# HOW TO COMPLETE THIS TASK:
Search the records for the word "checkbox". Copy every line where it appears.

Start of EXERCISE INPUTS

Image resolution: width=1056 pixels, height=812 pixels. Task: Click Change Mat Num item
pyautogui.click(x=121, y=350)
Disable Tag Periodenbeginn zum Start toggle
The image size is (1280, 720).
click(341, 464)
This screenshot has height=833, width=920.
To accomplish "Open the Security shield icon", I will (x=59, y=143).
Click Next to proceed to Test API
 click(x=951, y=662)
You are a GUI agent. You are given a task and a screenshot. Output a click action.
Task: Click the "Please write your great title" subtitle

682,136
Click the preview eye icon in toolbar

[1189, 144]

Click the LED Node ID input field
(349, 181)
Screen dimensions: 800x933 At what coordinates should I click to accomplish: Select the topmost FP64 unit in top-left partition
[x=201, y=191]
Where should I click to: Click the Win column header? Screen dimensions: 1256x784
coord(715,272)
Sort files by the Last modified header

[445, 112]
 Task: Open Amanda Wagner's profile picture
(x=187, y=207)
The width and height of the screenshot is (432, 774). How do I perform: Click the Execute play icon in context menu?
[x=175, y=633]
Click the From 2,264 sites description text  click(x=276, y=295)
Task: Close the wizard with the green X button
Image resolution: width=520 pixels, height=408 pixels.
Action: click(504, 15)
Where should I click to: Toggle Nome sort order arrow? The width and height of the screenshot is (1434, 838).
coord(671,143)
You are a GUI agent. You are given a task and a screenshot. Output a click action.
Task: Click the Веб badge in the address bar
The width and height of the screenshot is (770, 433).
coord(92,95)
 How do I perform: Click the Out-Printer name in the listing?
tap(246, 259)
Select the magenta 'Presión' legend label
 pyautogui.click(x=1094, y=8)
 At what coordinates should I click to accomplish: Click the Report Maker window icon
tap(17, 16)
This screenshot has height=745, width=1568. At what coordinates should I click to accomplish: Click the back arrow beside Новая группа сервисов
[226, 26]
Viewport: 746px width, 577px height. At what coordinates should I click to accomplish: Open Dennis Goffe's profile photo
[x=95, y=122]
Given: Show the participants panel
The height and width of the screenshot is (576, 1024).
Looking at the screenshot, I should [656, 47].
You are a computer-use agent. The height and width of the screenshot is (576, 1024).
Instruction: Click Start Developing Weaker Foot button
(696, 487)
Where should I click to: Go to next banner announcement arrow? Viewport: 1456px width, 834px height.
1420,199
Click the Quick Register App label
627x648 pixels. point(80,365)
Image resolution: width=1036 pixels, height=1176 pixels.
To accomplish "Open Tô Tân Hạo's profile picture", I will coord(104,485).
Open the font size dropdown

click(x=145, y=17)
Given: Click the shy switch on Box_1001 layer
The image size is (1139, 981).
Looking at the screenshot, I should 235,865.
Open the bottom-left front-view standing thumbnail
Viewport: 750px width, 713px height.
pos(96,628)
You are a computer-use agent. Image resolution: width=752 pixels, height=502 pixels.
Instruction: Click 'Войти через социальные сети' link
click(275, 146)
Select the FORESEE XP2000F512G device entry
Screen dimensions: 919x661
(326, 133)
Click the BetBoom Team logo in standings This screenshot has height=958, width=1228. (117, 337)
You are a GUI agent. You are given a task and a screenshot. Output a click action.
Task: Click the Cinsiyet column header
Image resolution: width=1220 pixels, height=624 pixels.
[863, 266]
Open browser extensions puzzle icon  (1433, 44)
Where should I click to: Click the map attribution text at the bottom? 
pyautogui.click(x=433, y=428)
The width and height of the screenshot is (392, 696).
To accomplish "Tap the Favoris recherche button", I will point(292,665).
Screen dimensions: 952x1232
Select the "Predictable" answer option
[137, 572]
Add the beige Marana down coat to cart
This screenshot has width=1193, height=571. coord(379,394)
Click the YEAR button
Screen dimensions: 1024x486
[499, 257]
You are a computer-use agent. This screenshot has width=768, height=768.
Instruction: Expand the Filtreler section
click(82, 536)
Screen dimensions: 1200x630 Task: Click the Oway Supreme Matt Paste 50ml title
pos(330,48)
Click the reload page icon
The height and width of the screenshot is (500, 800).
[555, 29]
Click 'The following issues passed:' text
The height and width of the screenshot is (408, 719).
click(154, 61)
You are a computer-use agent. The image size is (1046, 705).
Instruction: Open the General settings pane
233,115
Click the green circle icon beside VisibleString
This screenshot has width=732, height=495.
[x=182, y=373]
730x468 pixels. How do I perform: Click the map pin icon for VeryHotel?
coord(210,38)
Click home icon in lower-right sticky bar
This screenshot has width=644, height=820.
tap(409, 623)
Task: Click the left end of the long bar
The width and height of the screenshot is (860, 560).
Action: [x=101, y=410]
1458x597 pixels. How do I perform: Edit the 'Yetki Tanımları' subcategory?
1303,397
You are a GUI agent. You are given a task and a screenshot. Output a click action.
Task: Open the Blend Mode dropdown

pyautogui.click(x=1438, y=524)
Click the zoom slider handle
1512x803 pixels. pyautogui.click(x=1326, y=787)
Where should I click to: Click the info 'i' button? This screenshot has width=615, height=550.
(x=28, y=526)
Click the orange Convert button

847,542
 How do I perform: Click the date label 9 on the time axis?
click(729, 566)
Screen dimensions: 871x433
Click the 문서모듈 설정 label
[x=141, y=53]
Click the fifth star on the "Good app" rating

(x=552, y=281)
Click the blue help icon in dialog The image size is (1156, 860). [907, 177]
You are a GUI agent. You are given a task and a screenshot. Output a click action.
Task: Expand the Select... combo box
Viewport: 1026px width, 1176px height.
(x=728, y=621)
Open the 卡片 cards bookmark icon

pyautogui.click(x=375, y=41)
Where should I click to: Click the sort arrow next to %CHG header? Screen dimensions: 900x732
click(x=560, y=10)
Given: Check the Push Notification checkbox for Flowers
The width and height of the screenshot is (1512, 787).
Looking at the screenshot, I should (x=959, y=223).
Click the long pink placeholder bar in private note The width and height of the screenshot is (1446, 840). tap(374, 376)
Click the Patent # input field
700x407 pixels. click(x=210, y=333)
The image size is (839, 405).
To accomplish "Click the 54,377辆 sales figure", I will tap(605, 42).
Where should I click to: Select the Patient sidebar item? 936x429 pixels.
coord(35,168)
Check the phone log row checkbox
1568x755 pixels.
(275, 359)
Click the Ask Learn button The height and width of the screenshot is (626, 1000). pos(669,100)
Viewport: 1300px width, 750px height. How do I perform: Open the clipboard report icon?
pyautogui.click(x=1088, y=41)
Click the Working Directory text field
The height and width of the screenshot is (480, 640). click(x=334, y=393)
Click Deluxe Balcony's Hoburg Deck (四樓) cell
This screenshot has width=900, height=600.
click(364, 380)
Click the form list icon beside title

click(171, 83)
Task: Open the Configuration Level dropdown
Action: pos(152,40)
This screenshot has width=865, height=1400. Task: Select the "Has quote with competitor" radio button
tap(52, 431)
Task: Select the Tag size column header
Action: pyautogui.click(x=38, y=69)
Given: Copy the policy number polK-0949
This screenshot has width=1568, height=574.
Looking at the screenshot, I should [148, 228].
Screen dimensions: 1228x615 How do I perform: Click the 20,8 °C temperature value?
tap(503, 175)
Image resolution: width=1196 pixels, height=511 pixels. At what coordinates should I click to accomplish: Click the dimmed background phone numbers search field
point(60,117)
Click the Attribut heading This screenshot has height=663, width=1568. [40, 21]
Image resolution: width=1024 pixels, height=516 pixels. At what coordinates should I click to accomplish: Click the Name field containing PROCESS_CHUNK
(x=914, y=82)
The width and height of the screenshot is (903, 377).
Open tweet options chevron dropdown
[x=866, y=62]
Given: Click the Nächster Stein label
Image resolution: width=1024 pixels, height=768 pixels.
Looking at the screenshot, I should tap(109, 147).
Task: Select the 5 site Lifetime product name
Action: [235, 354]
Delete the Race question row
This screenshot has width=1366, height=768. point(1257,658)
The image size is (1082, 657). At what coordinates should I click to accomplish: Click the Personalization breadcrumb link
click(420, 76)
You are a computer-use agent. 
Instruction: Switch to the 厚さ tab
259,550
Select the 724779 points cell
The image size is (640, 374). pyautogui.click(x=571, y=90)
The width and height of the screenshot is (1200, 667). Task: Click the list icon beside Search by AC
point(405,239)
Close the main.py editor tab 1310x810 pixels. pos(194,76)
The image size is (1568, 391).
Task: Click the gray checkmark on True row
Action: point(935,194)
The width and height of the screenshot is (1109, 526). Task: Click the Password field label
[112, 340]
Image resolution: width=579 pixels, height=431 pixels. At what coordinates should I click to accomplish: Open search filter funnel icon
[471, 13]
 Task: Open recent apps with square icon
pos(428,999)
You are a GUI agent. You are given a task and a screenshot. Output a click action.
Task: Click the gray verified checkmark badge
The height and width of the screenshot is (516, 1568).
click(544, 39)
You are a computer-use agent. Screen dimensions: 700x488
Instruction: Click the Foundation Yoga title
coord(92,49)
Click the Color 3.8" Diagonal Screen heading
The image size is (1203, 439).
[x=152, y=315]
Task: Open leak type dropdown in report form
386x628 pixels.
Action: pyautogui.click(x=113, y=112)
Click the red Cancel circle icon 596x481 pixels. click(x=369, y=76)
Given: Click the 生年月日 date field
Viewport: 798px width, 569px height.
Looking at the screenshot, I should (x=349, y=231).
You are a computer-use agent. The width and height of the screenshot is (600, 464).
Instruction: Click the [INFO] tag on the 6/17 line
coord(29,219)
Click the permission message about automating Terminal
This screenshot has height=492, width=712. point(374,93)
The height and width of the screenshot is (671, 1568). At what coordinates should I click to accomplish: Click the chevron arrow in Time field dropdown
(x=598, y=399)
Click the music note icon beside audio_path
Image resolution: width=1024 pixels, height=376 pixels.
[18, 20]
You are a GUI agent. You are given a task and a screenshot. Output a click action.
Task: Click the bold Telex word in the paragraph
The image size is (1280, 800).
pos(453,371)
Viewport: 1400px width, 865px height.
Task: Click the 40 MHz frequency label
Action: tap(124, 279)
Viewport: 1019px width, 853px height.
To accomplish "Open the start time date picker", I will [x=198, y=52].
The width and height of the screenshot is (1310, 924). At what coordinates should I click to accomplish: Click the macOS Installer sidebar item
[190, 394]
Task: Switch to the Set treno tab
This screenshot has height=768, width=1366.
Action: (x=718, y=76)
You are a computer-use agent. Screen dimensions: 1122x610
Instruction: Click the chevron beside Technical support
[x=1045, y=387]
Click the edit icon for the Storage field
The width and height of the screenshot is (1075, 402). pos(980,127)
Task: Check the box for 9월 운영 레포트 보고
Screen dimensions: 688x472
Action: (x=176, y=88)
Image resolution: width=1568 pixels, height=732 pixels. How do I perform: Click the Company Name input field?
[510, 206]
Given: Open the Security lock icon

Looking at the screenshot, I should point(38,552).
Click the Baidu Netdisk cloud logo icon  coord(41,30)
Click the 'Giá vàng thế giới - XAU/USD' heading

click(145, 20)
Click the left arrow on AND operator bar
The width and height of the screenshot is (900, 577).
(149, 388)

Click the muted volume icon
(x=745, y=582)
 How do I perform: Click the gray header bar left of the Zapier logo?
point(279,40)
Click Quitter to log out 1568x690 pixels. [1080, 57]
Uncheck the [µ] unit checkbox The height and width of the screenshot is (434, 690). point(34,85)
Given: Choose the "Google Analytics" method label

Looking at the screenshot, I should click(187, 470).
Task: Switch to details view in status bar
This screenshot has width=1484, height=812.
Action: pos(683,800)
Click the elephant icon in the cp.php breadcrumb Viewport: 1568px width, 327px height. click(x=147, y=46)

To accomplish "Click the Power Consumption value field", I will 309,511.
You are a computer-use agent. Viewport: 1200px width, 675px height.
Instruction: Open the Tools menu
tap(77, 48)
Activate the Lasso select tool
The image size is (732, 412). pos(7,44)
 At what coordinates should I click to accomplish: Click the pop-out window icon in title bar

End of EXERCISE INPUTS

# YOUR RESPONSE:
Given: Check the Push Notification checkbox for Flowers
Check the phone log row checkbox
Uncheck the [µ] unit checkbox The height and width of the screenshot is (434, 690). point(34,85)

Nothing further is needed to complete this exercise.